> [Stored items]:
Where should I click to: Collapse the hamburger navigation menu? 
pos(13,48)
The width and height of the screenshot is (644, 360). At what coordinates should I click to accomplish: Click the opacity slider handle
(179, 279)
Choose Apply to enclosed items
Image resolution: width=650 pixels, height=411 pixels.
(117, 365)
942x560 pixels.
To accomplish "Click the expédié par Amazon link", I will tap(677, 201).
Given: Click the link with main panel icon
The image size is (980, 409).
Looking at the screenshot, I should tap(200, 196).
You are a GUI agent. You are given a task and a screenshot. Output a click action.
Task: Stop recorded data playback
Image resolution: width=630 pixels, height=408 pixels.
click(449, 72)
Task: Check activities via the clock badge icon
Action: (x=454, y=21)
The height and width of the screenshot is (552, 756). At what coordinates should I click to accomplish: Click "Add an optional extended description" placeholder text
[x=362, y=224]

---

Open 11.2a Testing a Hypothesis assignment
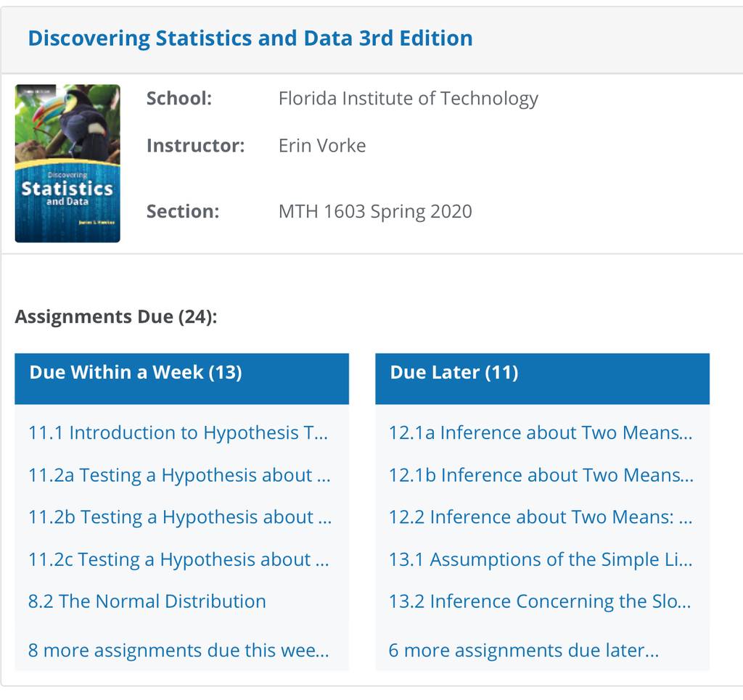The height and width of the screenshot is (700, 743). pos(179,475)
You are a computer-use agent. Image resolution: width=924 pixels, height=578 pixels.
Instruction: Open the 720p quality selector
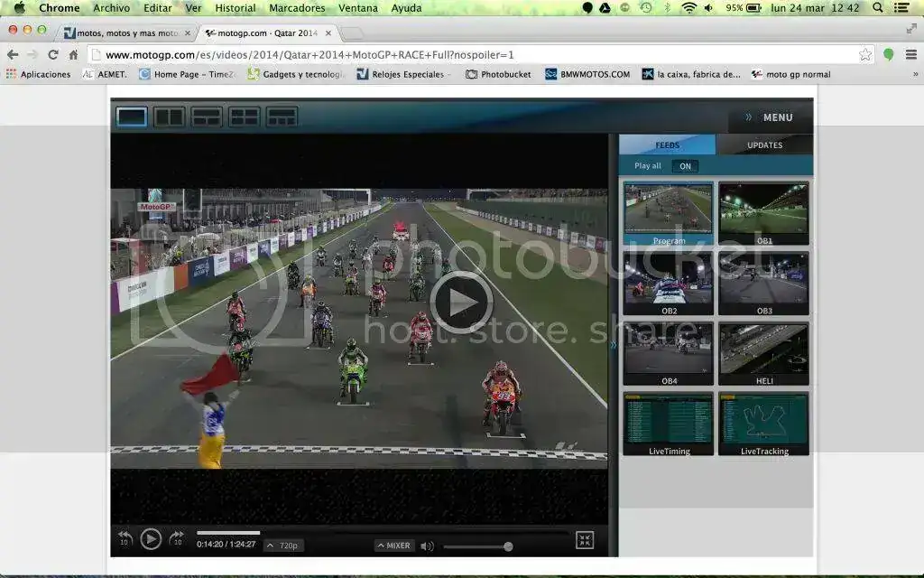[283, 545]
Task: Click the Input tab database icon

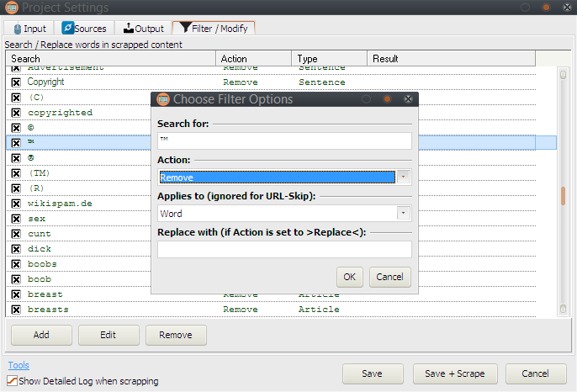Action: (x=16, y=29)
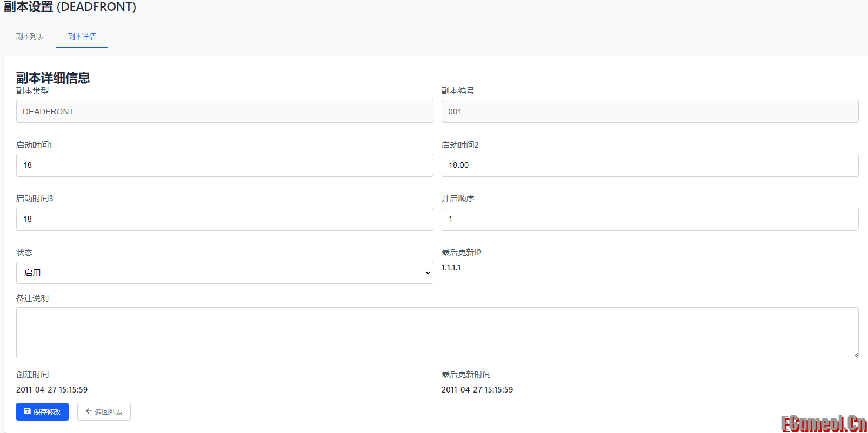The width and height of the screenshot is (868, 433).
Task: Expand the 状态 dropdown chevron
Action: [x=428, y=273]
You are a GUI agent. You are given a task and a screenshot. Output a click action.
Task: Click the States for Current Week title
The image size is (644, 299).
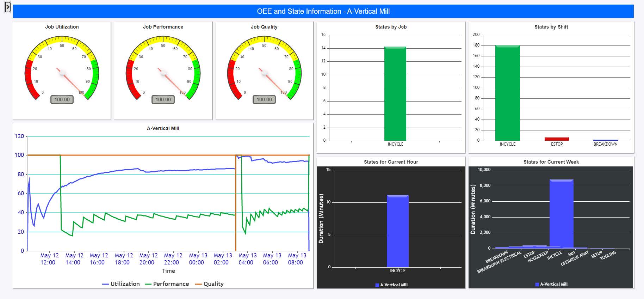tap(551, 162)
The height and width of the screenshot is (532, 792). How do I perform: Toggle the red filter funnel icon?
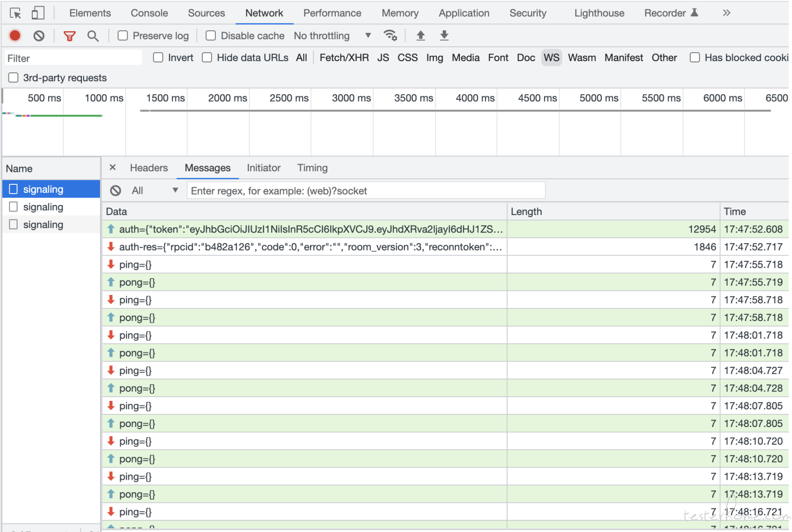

==

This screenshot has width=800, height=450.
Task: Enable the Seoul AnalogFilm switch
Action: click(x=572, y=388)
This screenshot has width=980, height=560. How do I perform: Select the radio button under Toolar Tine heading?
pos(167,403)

> [Exercise requirements]: With the pictures omitted, restate word for word the lines above from the line that has "Instruction: Open the 720p quality selector" up to and including the line that has "The height and width of the screenshot is (532, 792).", and no other lines.

> [Task result]:
Instruction: Open the 720p quality selector
[283, 545]
Task: Click the Input tab database icon

Action: (x=16, y=29)
The width and height of the screenshot is (868, 433).
Task: Expand the 状态 dropdown chevron
Action: [x=428, y=273]
You are a GUI agent. You are given a task and a screenshot. Output a click action.
Task: Click the States for Current Week title
The image size is (644, 299).
tap(551, 162)
The height and width of the screenshot is (532, 792). How do I perform: Toggle the red filter funnel icon?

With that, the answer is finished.